On ne pouvait faire un pas dans ce Paris de la fin du siècle, sans se
heurter aux souvenirs de la Terreur; devant l'émigré rentré de la veille,
ces souvenirs se dressaient tout sanglants à la place de la Révolution,
où son frère et sa belle-soeur, avec tant d'autres illustres victimes,
avaient été immolés. Ces scènes horribles où l'on voyait, comme disait
son concierge de la rue de Lille, «couper la tête à des femmes qui
avaient le cou blanc comme de la chair de poulet,» étaient présentes à
tous les esprits et la populace en regrettait encore l'affreux spectacle.
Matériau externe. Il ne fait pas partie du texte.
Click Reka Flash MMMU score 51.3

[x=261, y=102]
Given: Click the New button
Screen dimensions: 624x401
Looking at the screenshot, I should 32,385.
C'est pendant ces tristes jours que Chateaubriand, sans ressources, à
peu près sans domicile, inconnu de tous, se cachant sous un nom
d'emprunt, en attendant sa radiation de la liste des émigrés, fut présenté
à Madame de Beaumont, dont le salon, rue Neuve-de-Luxembourg, en
face des jardins du Ministère de la Justice, était ouvert, en ce temps de
renaissance sociale, à une société peu nombreuse, mais très choisie et
composée d'hommes politiques, de littérateurs, d'artistes, déjà connus
ou dont le nom était destiné à la célébrité.
Chateaubriand se mit au travail avec ardeur, et bientôt il publia (1801)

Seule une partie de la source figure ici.